2 Het verdere verloop van het geding in hoger beroep
Het hof neemt de inhoud van het tussenarrest van 2 april 2019 hier over. Partijen hebben doen weten af te zien van de daarbij bepaalde comparitie van partijen na memorie van antwoord en arrest gevraagd op het voorafgaand aan het wijzen van het tussenarrest van [appellante] ontvangen procesdossier. Het hof heeft vervolgens arrest bepaald.

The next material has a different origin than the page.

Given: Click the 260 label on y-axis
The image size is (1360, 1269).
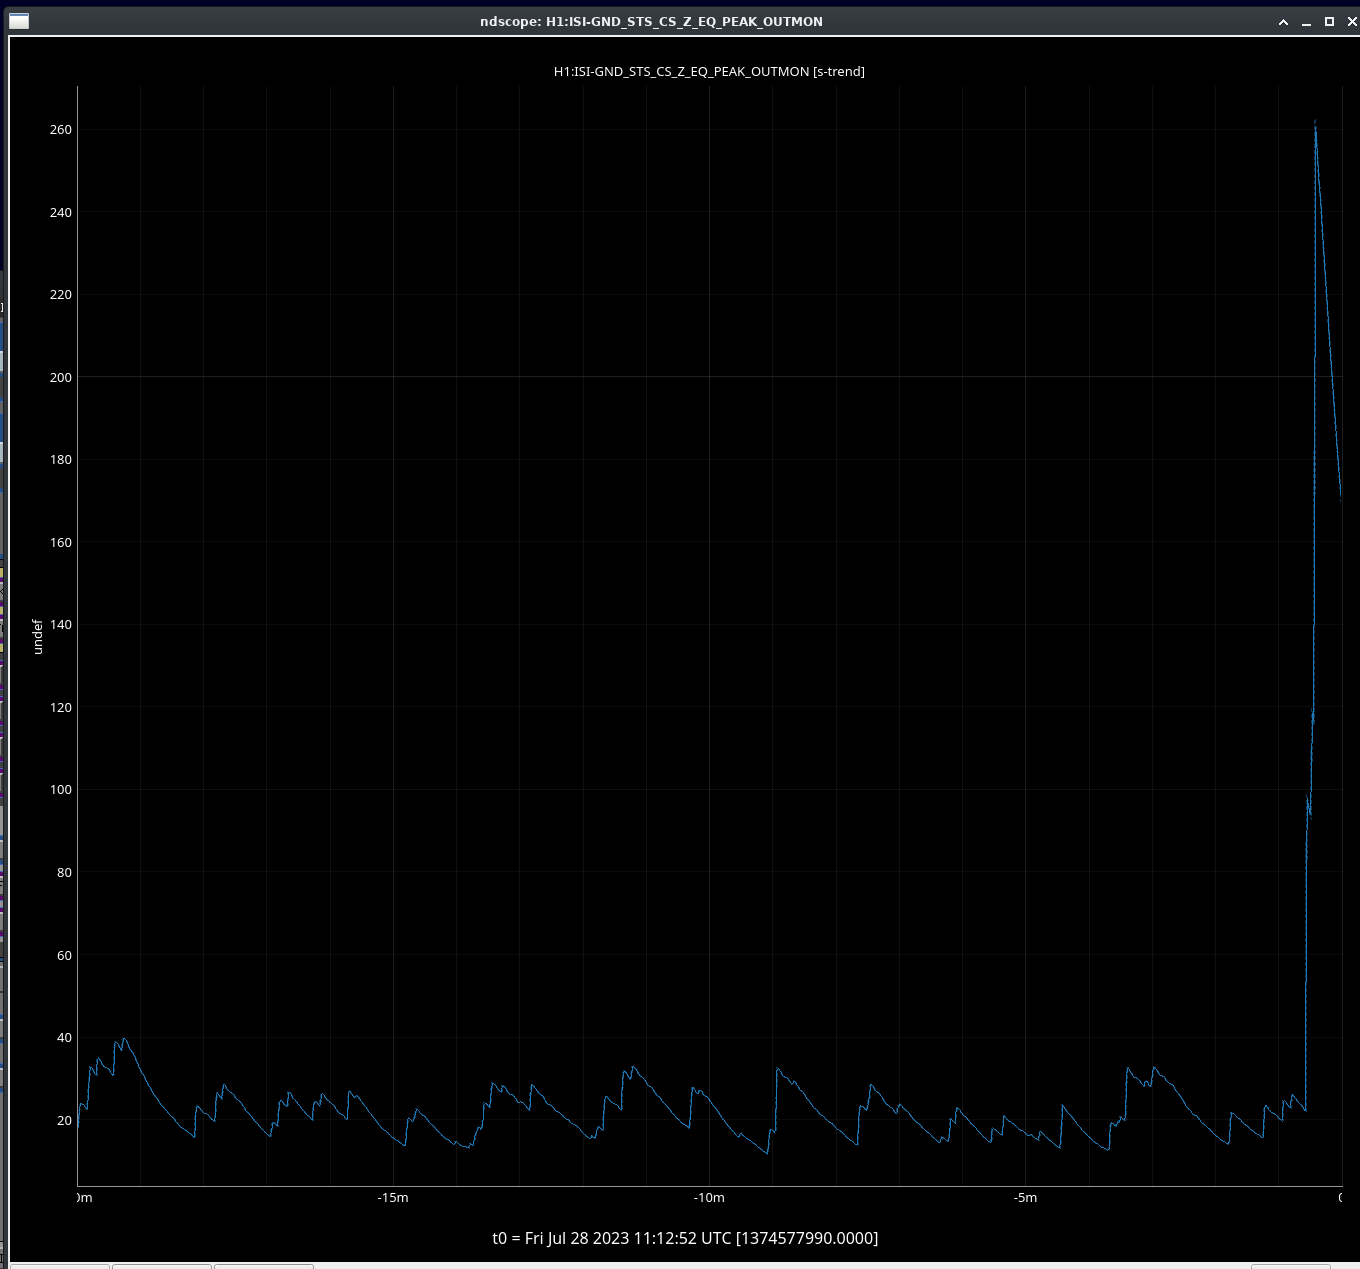Looking at the screenshot, I should pos(61,130).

[appellante] heeft in hoger beroep gevorderd het vonnis van de kantonrechter van 21 maart 2018 te vernietigen en
a. alsnog voor recht te verklaren dat Nike in strijd heeft gehandeld met artikel 6:162 juncto 7:611 juncto 7:658 BW, de Algemene wet gelijke behandeling en de Wet gelijke behandeling van mannen en vrouwen, als gevolg waarvan geïntimeerde jegens appellante aansprakelijk is voor alle daaruit voortvloeiende schade;
b. de procedure te verwijzen naar een schadestaatprocedure ter vaststelling van de hoogte van de door appellante geleden schade;
c. Nike te voordelen in de proceskosten in beide instanties, een redelijk salaris van de advocaat daaronder begrepen, alsmede de nakosten.
3 De vaststaande feiten
Het hof gaat in hoger beroep uit van de feiten zoals beschreven onder het kopje "De feiten" van het bestreden vonnis van 21 maart 2018 nu tegen die vaststelling geen bezwaren zijn geuit. Aangevuld met feiten die in hoger beroep eveneens vast staan, zijn de feiten als volgt.
[appellante] is [in] 1996 in dienst getreden van Nike.

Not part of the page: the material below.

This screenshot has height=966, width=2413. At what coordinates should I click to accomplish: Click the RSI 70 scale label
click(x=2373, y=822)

Bij beschikking van 10 september 2008 heeft de kantonrechter van de rechtbank Amsterdam, locatie Hilversum, de arbeidsovereenkomst tussen partijen per 1 oktober 2008 ontbonden.
Bij verzoekschrift van 1 september 2008 heeft [appellante] het geschil dat zij met Nike heeft, voorgelegd aan de Commissie Gelijke Behandeling. Op 11 juni 2010 heeft de Commissie Gelijke Behandeling uitspraak gedaan.

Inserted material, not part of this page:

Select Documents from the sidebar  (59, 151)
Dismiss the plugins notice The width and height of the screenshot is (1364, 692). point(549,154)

Op 18 oktober 2010 is [appellante] een procedure gestart bij het United States District Court for the District of Oregon tegen Nike en haar moedervennootschap naar aanleiding van de volgens haar discriminatoire behandeling door Nike en heeft zij een schadevergoeding gevorderd. De vordering is op 16 juli 2015 in hoger beroep afgewezen door het United States Court of Appeal for the Ninth Circuit waarop [appellante] bij het U.S. Supreme Court een zogenaamde petition for a writ of certiorari heeft ingediend.
Het U.S. Supreme Court heeft voornoemd verzoek op 19 januari 2016 geweigerd.
De beslissing van het U.S. Supreme Court is op 21 januari 2016 geregistreerd door het United States Court of Appeal.
De onderhavige procedure is door [appellante] aanhangig gemaakt met een dagvaarding van 21 juli 2016.